Only the lines from the line containing "The height and" through the final line of the entries should be printed, exactly as given, with the pictures left out.

Screenshot grounding data:
+ + + + + + +

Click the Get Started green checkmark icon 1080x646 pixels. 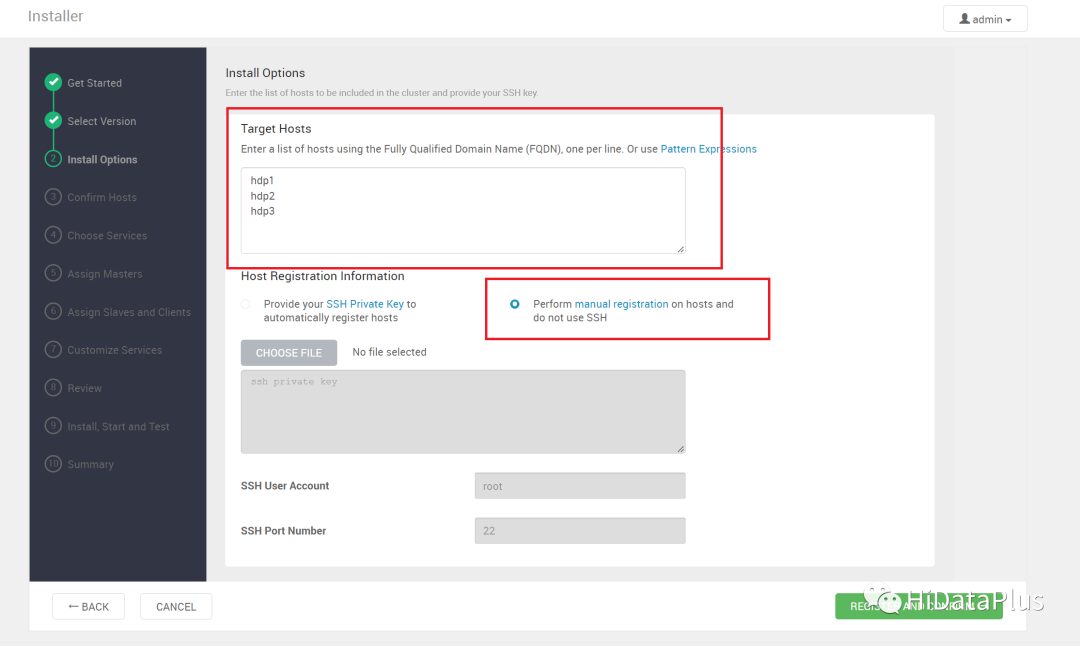pyautogui.click(x=53, y=82)
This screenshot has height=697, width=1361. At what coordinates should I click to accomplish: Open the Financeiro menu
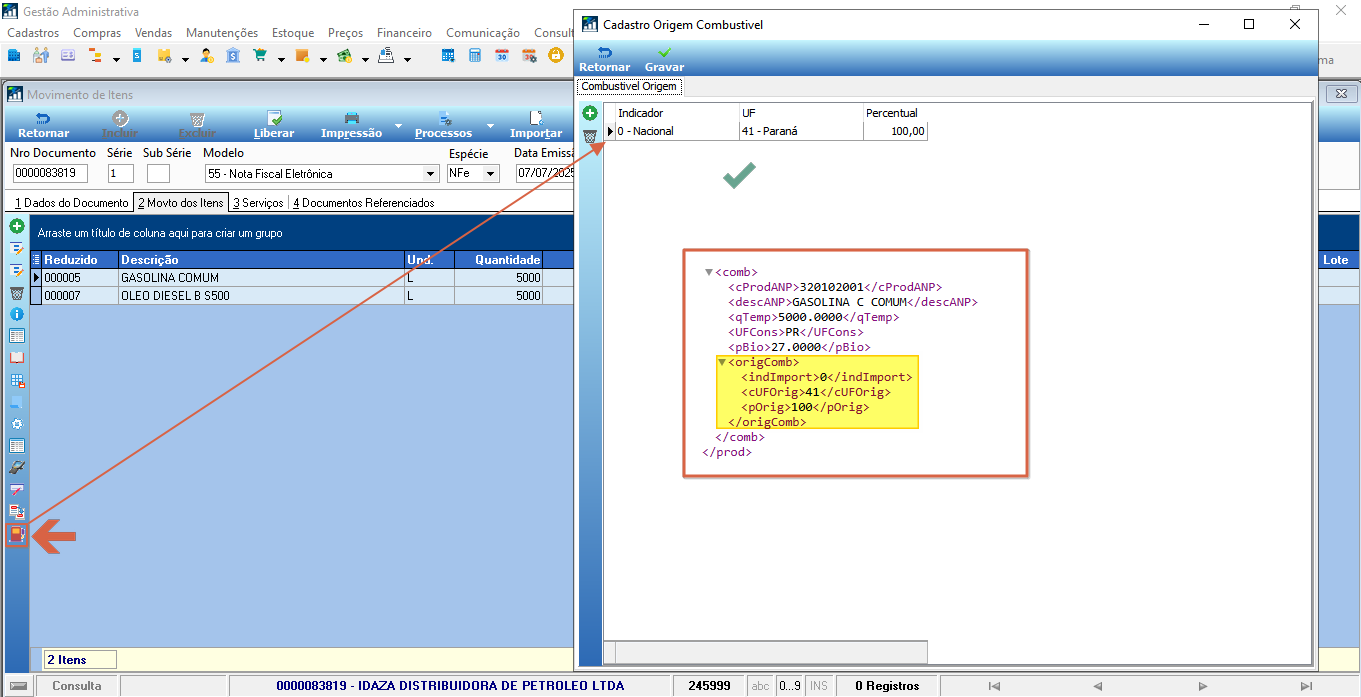click(404, 33)
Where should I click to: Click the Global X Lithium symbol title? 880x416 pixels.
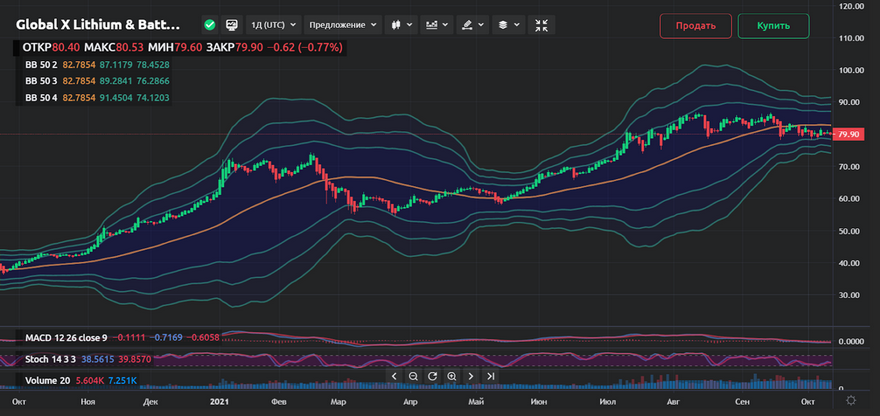point(100,24)
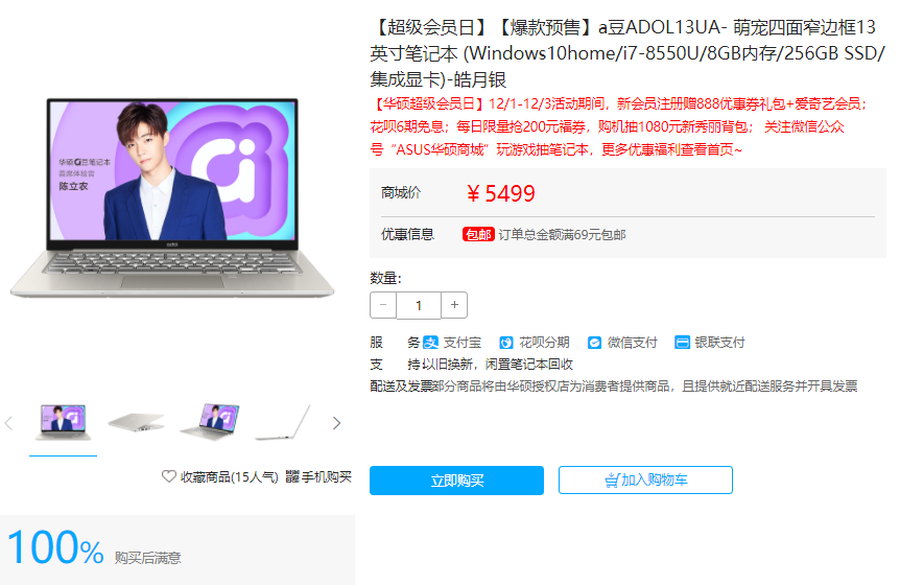
Task: Increase quantity with the plus button
Action: (x=454, y=305)
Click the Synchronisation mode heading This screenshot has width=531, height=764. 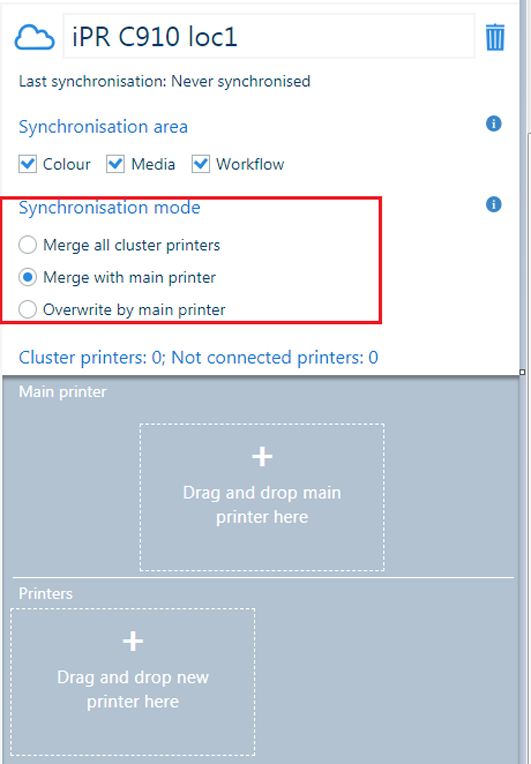(110, 208)
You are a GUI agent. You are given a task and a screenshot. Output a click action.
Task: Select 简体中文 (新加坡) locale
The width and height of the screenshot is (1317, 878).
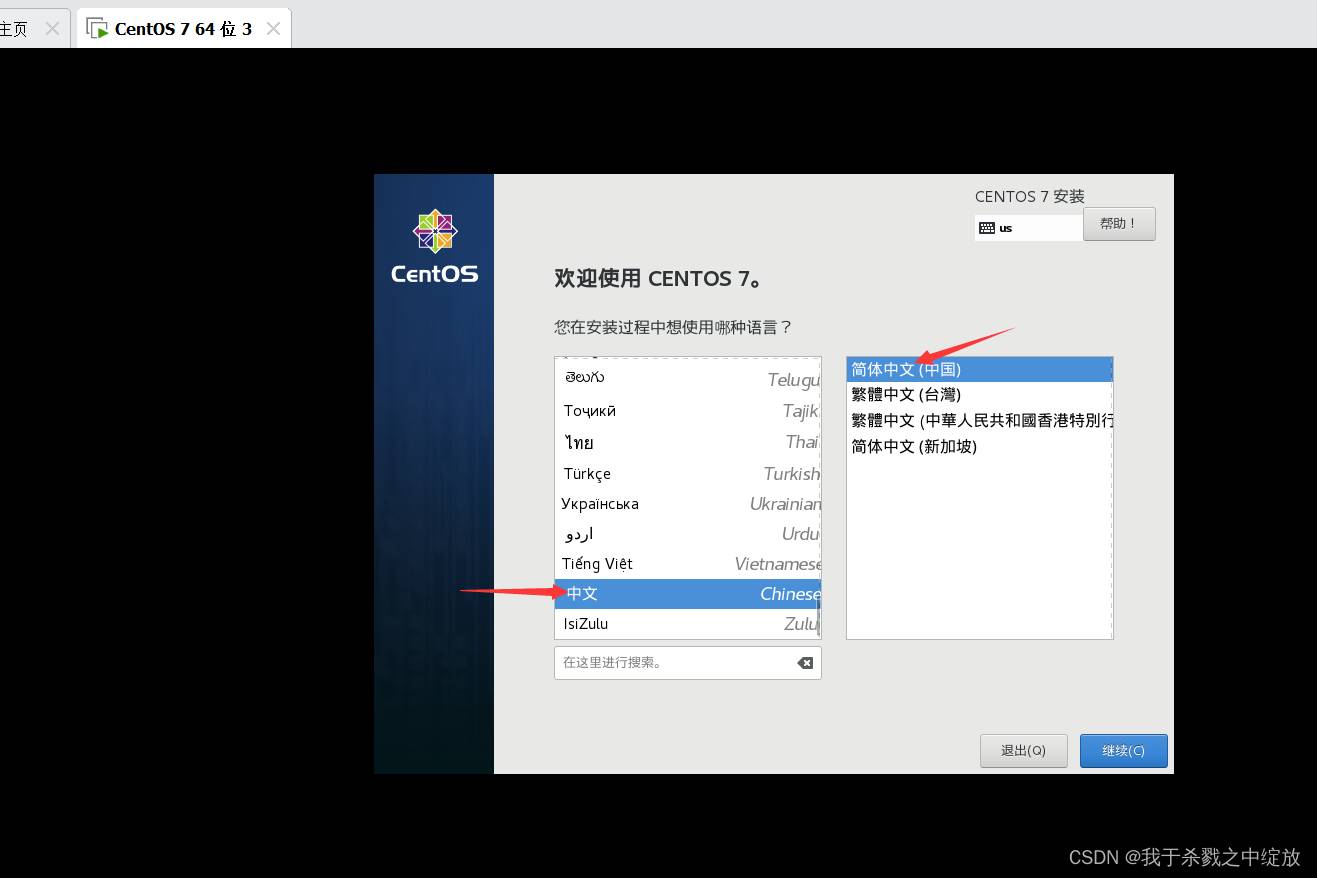tap(978, 447)
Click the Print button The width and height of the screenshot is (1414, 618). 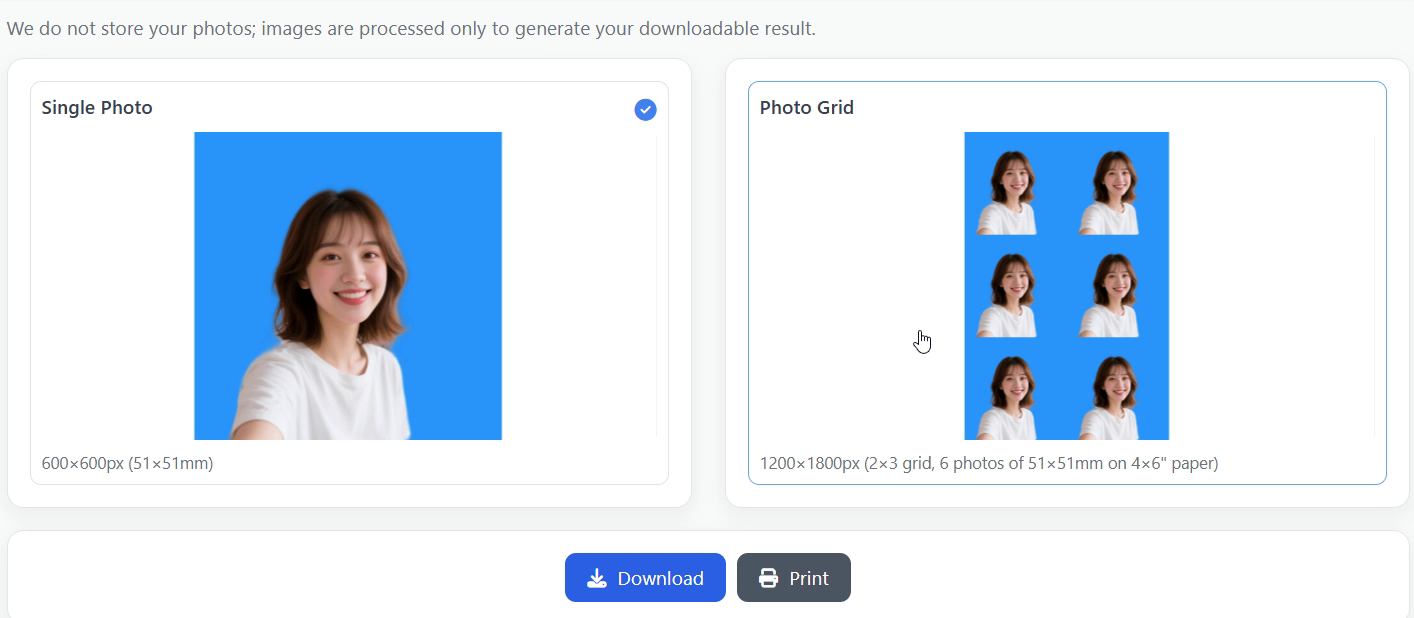(794, 578)
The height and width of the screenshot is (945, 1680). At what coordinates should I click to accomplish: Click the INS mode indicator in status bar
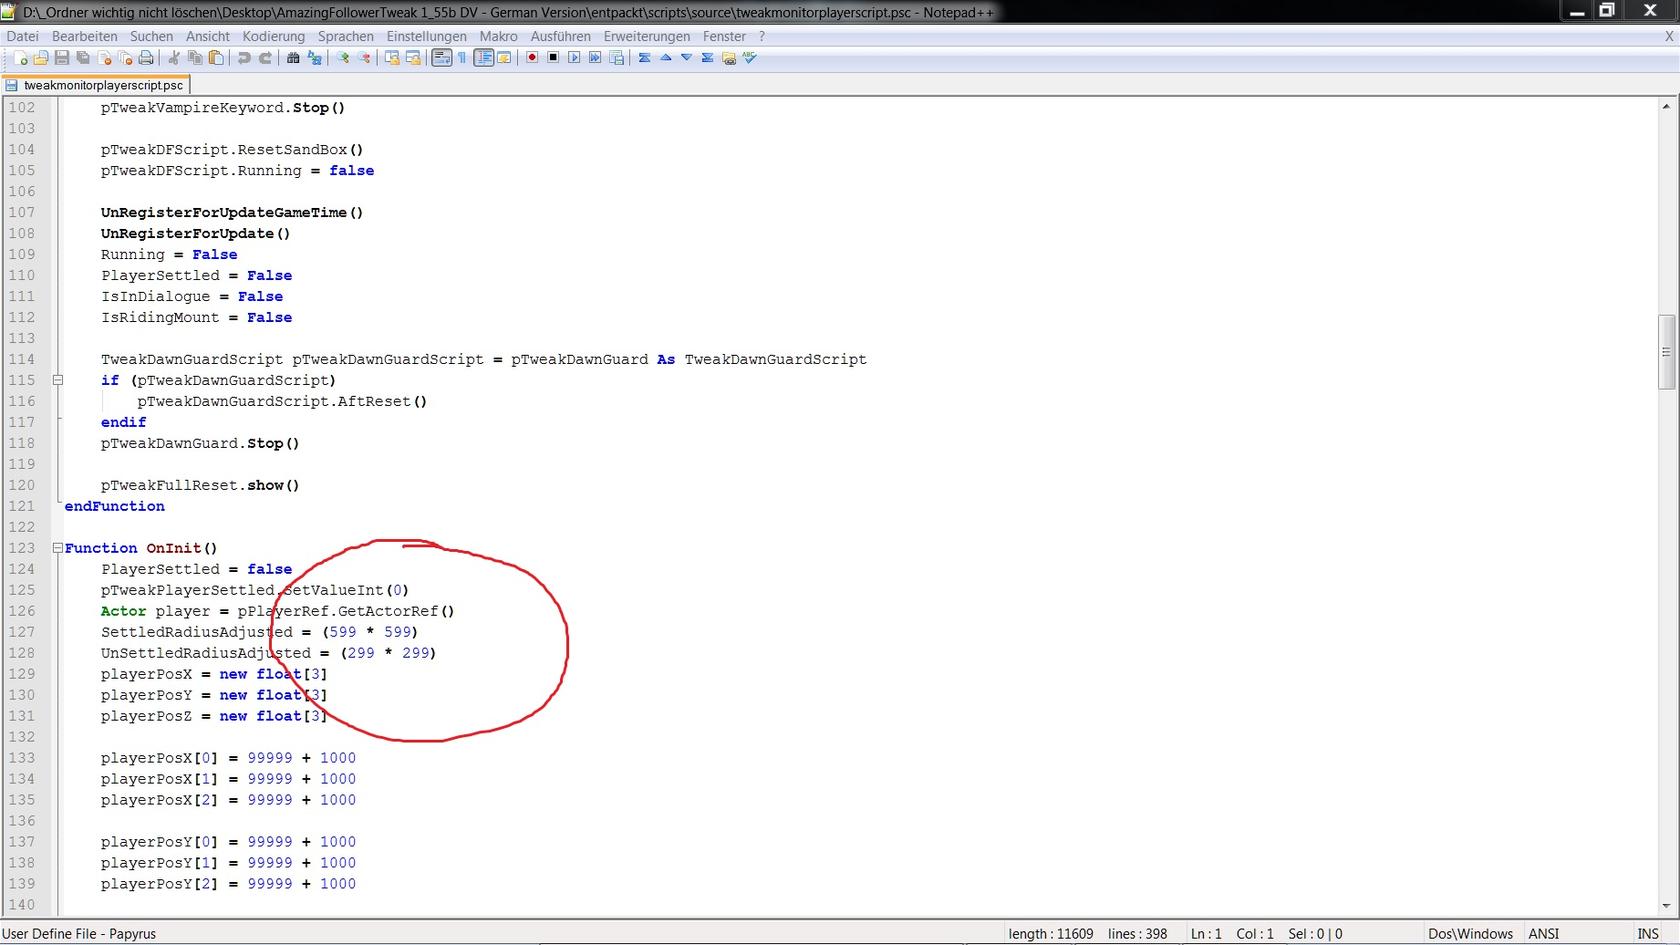point(1647,933)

+ + + + + + +

Exercise solution:
The height and width of the screenshot is (945, 1680). At what coordinates should I click to accomplish: Click the INS mode indicator in status bar
point(1647,933)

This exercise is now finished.